We had people decline invites up to and including on the day before our wedding (illness, couldn't get off work, etc). Annoying, sure, but not detrimental to the day. Call them and explain the situation, then send a nice card/gift/check.
posted by picklesthezombie at 6:37 AM on August 6


Not to worry, it's really not that big of a deal. Especially a destination wedding. The catering shouldn't be an issue, not this far out.

I like your idea a lot, "Friends, a series of unfortunate events prevent us from attending your wedding. We'd love to celebrate with you once you get back from your honeymoon." Then take them out to a nice dinner.

Here's what I've discovered about weddings. You actually meet with your friends for 2 minutes total. There is so much going on, with family and grooming appointments and photos and all sorts of wedding nonsense that as much as you cherish your friends, it's all a blur. If you're not a part of the wedding party, it's absolutely no big deal.

I flew from Florida to California for my best friend's wedding. My father performed the ceremony. I still didn't get a chance to truly connect with her. So much to do, so rushed, so weird. Big hassle.

I got invited to a friend's wedding in Florida. I flew in from Nashville, stayed with another friend, spent exactly 1 minute with the bride. Then had to spend the night in the Airport due to weather.

It's nice to have oodles of friends at your wedding, but once you're AT the wedding it's really hard to see who all is there, let alone spend any time with anyone.

My wedding was no exception. I didn't care that people didn't come in from out of town, dear, dear friends, because it would have been a wast of money for them. I shook hands, danced and had one drink at my wedding because it was THAT crazy.

Don't fret about this. Shit happens. Your friends will hardly notice your absence.
posted by Ruthless Bunny at 7:37 AM on August 6 [1 favorite]


Honestly, if your friend makes a big deal about it, she's not worth having as a friend.
posted by redlines at 7:51 AM on August 6


Call her and tell her that recent life events (car crashes, broken bones, work issues) have made things impossible for you. Tell her that you both were so looking forward to going, but that it's no longer something that you can pull off. She likely still has time to adjust the final number with her caterer and also could use your "spots" to add +1s for other guests who may have SOs that they'd like to bring. It's fine to retract the acceptance.

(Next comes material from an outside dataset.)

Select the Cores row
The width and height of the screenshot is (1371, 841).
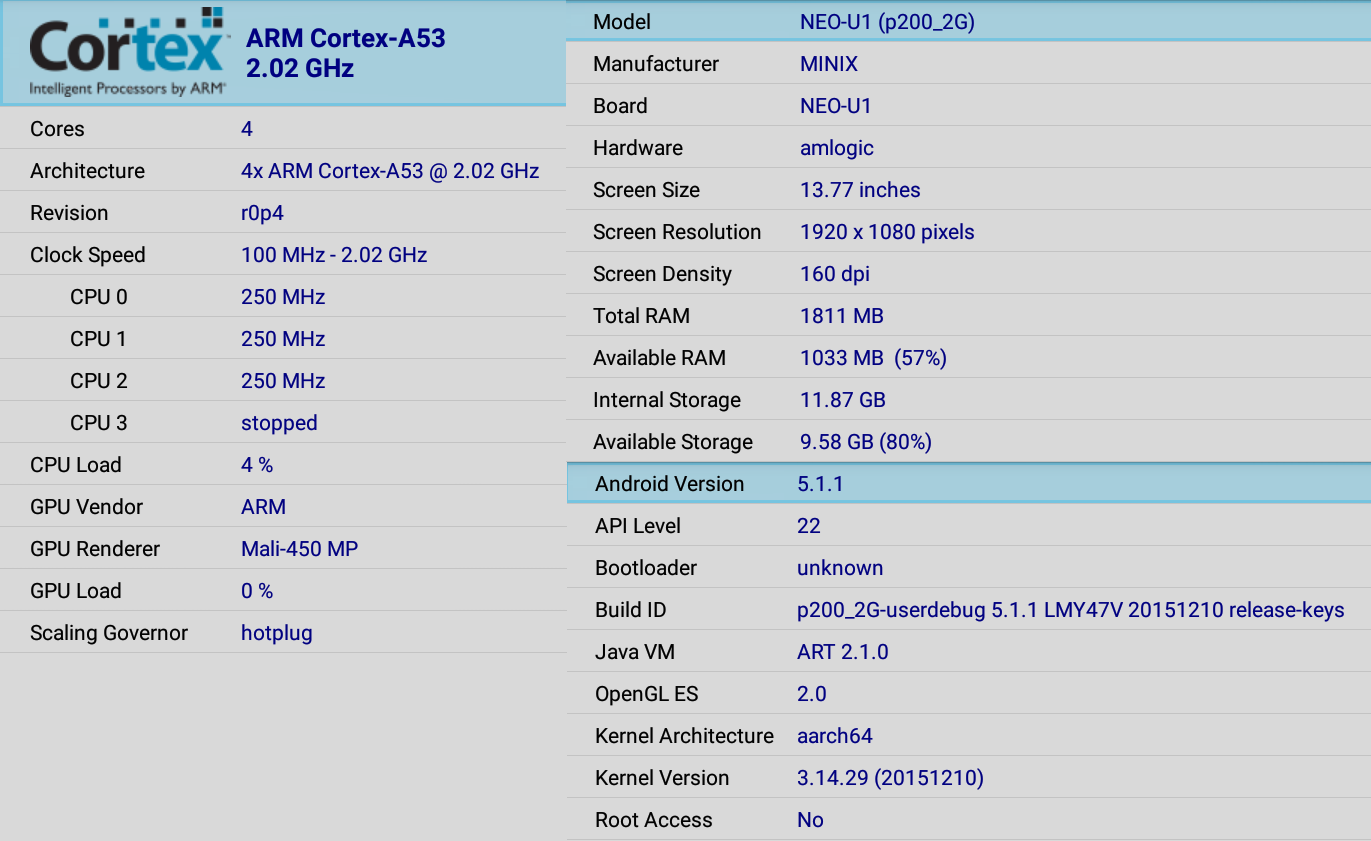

Send a nice gift and card and make plans for a celebratory dinner once everything has settled down.
posted by quince at 10:08 AM on August 6


First off, know that that you are the last thing that she would be thinking about on her wedding day. She probably won't even notice that you aren't there. Simply send a note and a gift (if you haven't already) stating that something came up and you can't go after all. Wish her well and plan on taking the newlyweds out to dinner some time soon. As far as the other wedding, go if you want to go because it is highly unlikely that the first friend will be checking on where you are while she is on her honeymoon and then getting angry about it.